The UK-based Federation Against Copyright Theft (FACT) connects the dots between the suspicion of infringing behavior and actionable evidence that can be used to support legal matters. Below are some excerpts, and a link to the full article.
Behind every illegal streaming service is a digital trail: devices, accounts, messages, payments and technical infrastructure. Digital forensics helps investigators recover, preserve and interpret that material, turning scattered information into evidence that can support enforcement action.
This capability is central to tackling piracy in an environment where evidence is rarely confined to one device, one platform or one suspect. A single investigation may involve communications between sellers and customers, online advertising, payment records, technical configurations, administrator panels, hosting details and links to wider networks.

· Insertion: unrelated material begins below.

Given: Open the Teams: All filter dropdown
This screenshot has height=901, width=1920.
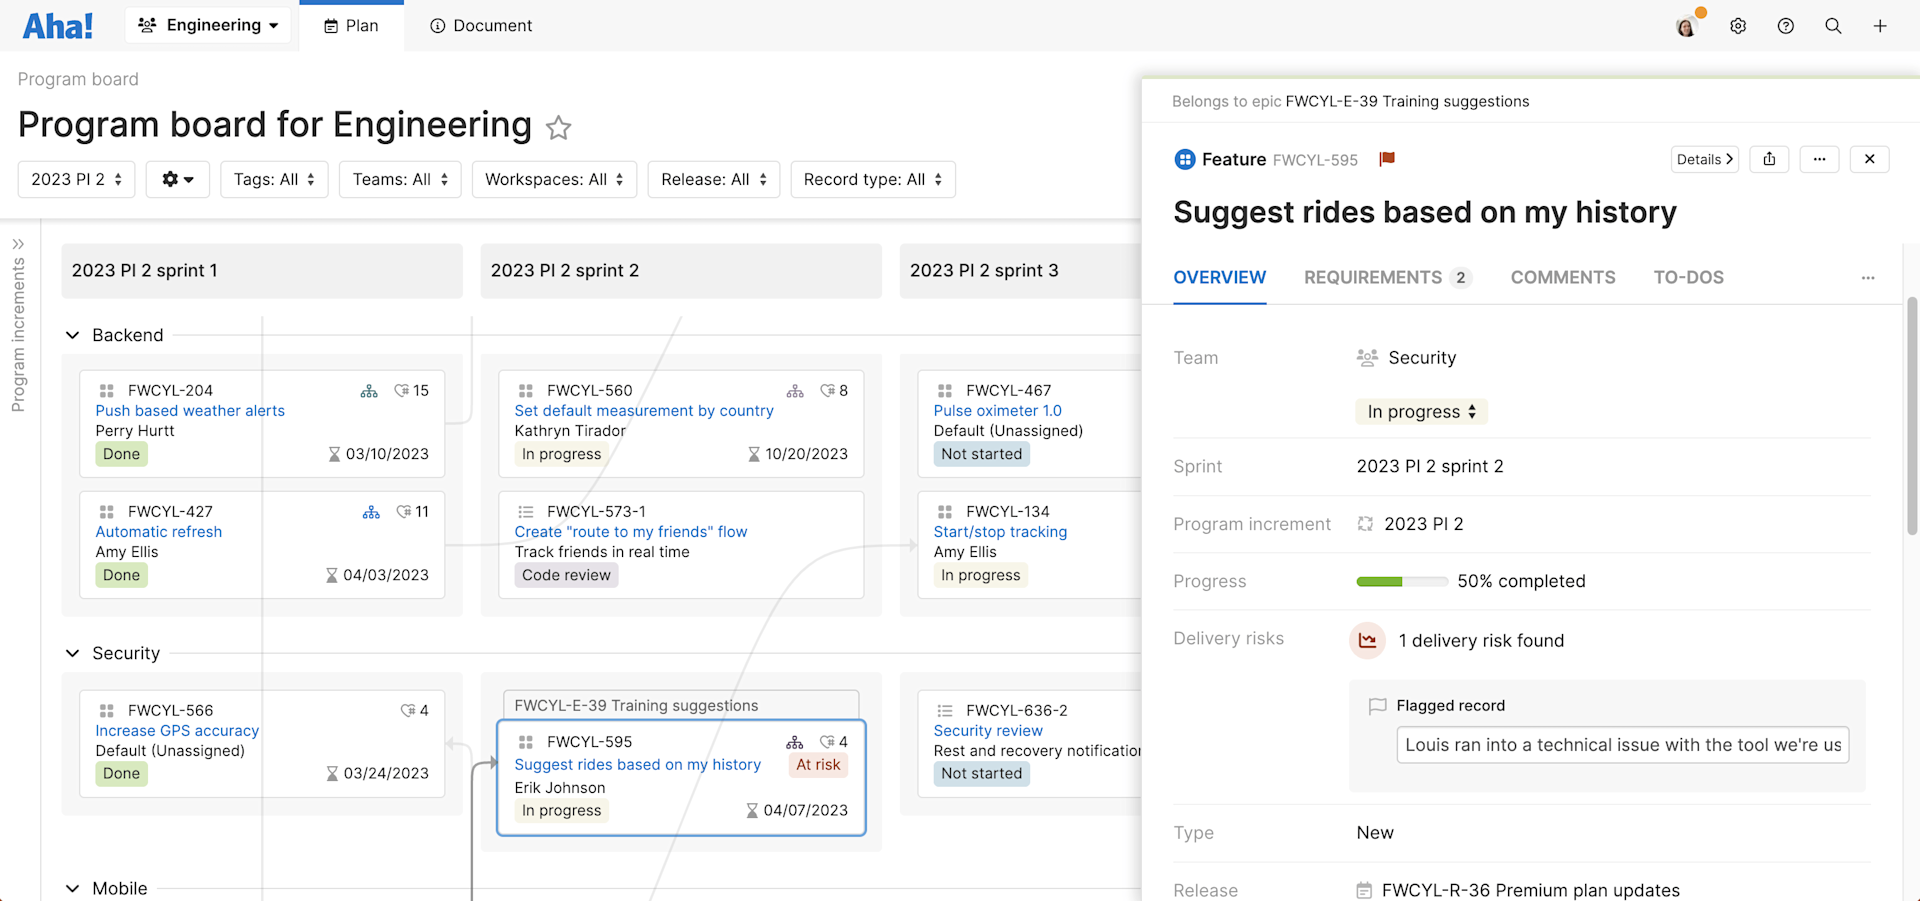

Forensic specialists are trained to identify what is relevant. They may recover deleted messages, examine files and folders, analyse device usage, review customer lists, assess payment information or identify how access to illegal content was configured and managed. In some cases, the evidence may help show the scale of an operation, including how many customers were involved, how payments were received, or how access was supplied.
Why it matters
Digital forensics matters because piracy networks are often designed to appear fragmented. A seller may present themselves as offering cheap access to sport, films or television, while behind the scenes they could be connected to suppliers, administrators or wider reseller networks. Digital forensic work can help connect those dots.
By bridging the gap between suspicion and evidence, forensic work helps investigators move from isolated pieces of information to a clearer picture of how an illegal service operates. It also supports enforcement action by ensuring findings are preserved, analysed and explained in a way that can withstand scrutiny.